- [Action item]: The lines to return are the one containing "This screenshot has height=282, width=359." and all that follow it in the entries below, duplicated exactly and nothing else.
### Exercise materials
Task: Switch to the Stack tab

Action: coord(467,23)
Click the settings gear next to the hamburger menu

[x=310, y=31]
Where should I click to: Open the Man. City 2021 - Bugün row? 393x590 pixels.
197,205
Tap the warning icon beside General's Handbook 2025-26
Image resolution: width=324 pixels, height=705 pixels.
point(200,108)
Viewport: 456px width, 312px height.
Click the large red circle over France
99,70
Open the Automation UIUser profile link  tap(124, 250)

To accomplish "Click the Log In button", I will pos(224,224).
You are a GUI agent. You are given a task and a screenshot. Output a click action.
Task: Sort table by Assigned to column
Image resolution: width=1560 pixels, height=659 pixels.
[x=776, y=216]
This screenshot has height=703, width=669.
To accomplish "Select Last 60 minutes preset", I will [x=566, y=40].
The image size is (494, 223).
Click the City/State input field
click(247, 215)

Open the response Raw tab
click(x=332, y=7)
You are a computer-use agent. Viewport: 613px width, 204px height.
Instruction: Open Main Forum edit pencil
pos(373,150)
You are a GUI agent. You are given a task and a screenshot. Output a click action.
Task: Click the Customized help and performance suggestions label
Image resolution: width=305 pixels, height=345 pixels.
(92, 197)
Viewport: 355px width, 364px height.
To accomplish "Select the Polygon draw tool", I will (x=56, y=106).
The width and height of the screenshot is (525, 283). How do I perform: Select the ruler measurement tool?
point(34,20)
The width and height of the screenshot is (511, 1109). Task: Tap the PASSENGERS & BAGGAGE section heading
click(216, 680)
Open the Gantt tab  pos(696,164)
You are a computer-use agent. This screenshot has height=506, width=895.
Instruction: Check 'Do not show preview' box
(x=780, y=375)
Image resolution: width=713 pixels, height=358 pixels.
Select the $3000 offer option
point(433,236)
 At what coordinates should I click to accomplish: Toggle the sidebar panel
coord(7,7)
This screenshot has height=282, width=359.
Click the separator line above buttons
######
- [Problem solution]:
This screenshot has height=282, width=359.
Click the separator line above buttons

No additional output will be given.